Nutrition per serving
Estimated from ingredients; varies with exact portions and brands.
About Blueberry Pancakes
Blueberry pancakes are an American breakfast standard, the classic fluffy buttermilk-style stack with fresh berries built right into each cake. What sets them apart from plain pancakes is both the burst of jammy, tart-sweet fruit and the tender, cakey crumb that comes from a properly leavened batter. This version is straightforward comfort food: a simple batter of flour, milk, egg, and melted butter, raised with baking powder and served in a stack under a pour of maple syrup. Warm and homey, they are weekend-morning food, the kind of thing made in a family kitchen while the coffee brews.

### Given data:

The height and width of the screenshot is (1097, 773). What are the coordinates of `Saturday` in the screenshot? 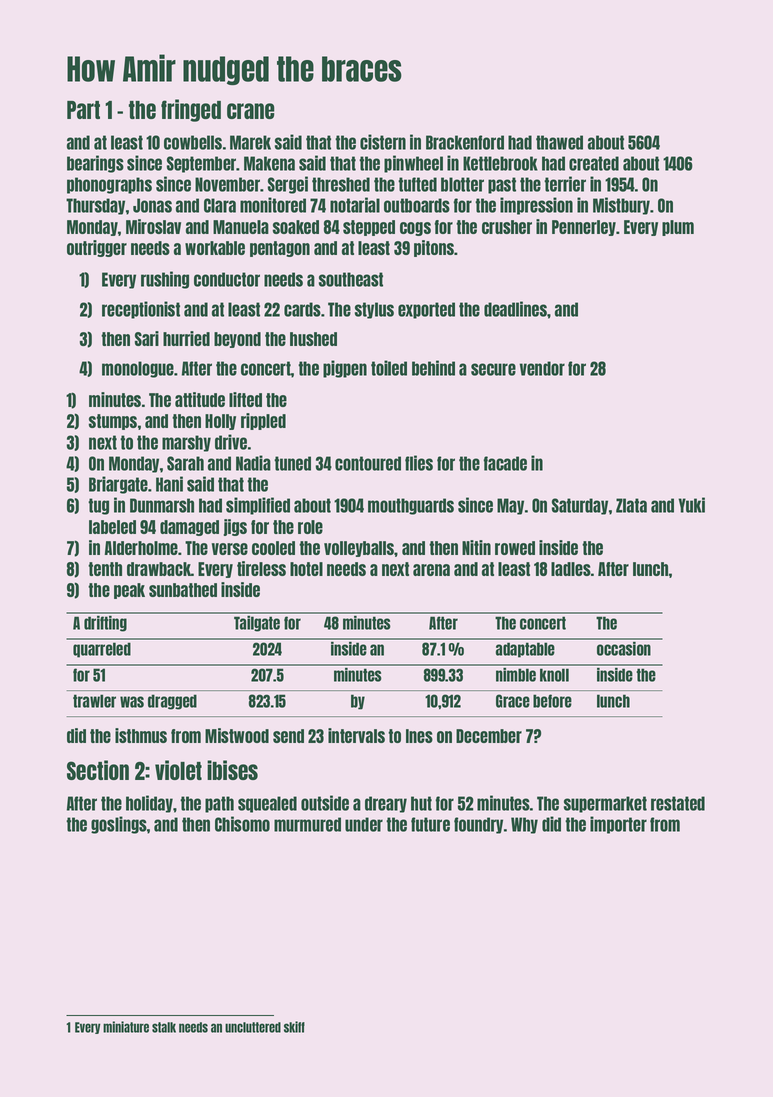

### To be done:
Quote the blueberry pancakes passage above word for word from "Nutrition per serving" to "the coffee brews.".

### Answer to the problem:
Nutrition per serving
Estimated from ingredients; varies with exact portions and brands.
About Blueberry Pancakes
Blueberry pancakes are an American breakfast standard, the classic fluffy buttermilk-style stack with fresh berries built right into each cake. What sets them apart from plain pancakes is both the burst of jammy, tart-sweet fruit and the tender, cakey crumb that comes from a properly leavened batter. This version is straightforward comfort food: a simple batter of flour, milk, egg, and melted butter, raised with baking powder and served in a stack under a pour of maple syrup. Warm and homey, they are weekend-morning food, the kind of thing made in a family kitchen while the coffee brews.